After all, says Cestnick, after-tax returns are the only kind that can be spent or reinvested. There’s still time before year-end to keep the tax man at bay for 2023.
From selling losing investments to deferring capital gains to considering new investments, Cestnick proposes seven strategies to save on your taxes before the year is out.
Read the full article here.
Q: Can you explain what AMT is, and will the new AMT rules change OAS tax neutrality if you make large donations and have capital gains?
We asked Brian Ernewein, Senior Advisor, National Tax Centre, KPMG Canada, to answer this one.
The alternative minimum tax (AMT) is, literally, an “alternative” tax calculation to the regular income tax rules. The AMT applies a set tax rate to a tax base that limits certain tax preferences, deductions and credits to arrive at a minimum tax liability. Individuals are required to pay the greater of their regular personal tax liability and the tax determined under the AMT – in other words, whichever is higher. They may also be entitled to apply their AMT liability against regular income tax for the following seven years – to the extent that their regular income tax exceeds their AMT in those years.

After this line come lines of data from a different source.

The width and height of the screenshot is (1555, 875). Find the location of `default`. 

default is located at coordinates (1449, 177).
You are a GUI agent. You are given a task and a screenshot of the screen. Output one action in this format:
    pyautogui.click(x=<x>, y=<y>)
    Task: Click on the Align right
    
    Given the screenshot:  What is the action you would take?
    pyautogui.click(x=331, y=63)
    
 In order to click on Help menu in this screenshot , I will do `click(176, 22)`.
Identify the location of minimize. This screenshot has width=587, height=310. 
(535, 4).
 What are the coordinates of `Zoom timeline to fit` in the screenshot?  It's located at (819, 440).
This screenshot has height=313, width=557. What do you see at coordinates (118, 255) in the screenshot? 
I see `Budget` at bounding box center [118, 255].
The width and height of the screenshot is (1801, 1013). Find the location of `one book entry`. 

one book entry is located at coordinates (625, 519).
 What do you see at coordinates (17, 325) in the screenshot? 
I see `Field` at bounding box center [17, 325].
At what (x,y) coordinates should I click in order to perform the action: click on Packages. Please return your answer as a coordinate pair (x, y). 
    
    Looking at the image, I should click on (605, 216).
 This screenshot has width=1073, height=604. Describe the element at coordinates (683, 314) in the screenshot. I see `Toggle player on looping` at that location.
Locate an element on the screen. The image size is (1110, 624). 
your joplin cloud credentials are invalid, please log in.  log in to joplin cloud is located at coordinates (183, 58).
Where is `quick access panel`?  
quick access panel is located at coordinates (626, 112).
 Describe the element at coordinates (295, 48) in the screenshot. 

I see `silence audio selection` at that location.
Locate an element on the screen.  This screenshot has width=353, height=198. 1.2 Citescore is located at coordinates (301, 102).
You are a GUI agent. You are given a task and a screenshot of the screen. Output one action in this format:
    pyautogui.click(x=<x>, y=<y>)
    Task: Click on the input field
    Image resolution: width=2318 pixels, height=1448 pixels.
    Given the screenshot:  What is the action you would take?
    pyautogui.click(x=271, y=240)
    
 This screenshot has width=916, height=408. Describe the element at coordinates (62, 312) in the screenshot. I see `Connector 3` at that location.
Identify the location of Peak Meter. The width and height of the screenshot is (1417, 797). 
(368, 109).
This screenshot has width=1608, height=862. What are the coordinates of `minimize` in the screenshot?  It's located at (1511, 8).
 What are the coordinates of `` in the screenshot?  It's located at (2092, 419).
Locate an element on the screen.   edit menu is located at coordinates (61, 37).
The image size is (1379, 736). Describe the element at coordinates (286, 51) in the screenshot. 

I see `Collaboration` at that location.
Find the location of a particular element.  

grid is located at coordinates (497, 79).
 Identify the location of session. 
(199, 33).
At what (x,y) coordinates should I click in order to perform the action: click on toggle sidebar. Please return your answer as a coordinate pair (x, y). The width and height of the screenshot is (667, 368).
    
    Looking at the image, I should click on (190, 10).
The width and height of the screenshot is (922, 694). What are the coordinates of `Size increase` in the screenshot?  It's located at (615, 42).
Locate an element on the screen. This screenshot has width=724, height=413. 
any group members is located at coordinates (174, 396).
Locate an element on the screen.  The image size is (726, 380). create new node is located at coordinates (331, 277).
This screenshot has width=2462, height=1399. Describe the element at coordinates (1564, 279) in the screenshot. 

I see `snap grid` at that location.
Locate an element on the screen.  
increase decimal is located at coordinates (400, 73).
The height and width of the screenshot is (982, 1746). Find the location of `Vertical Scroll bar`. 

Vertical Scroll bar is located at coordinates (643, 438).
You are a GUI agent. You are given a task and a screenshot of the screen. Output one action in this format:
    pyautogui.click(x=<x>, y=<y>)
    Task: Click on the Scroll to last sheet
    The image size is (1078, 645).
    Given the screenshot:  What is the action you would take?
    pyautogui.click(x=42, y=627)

Earlier this year, the federal government announced proposed reforms to the AMT, which are expected to apply on Jan. 1, 2024. The government plans to raise the AMT exemption to approximately $173,000 from $40,000 in income, and increase the AMT rate to 20.5 per cent from 15 per cent, along with other changes.
The OAS recovery tax, or “OAS clawback,” is based on income as determined for regular income tax purposes and is not directly affected by the AMT. However, there may be instances in which, in order to mitigate the impact of the AMT, a taxpayer chooses to recognize income sooner or at a later time for regular tax purposes. For example, to minimize AMT effects (and for regular income tax as well), an individual with a very large, one-time capital gain may be eligible to take what’s known as a ‘capital gains reserve,’ which would spread the gain over several years – and thus potentially trigger an OAS clawback over a number of years, as opposed to just one year.
In the context of a donation of property, which would trigger a significant gain, it’s possible to make the donation over several years to minimize the effects of the AMT. Doing so could trigger the OAS clawback over this period of time. But apart from those kinds of specific cases, there is no connection between the OAS clawback and the AMT.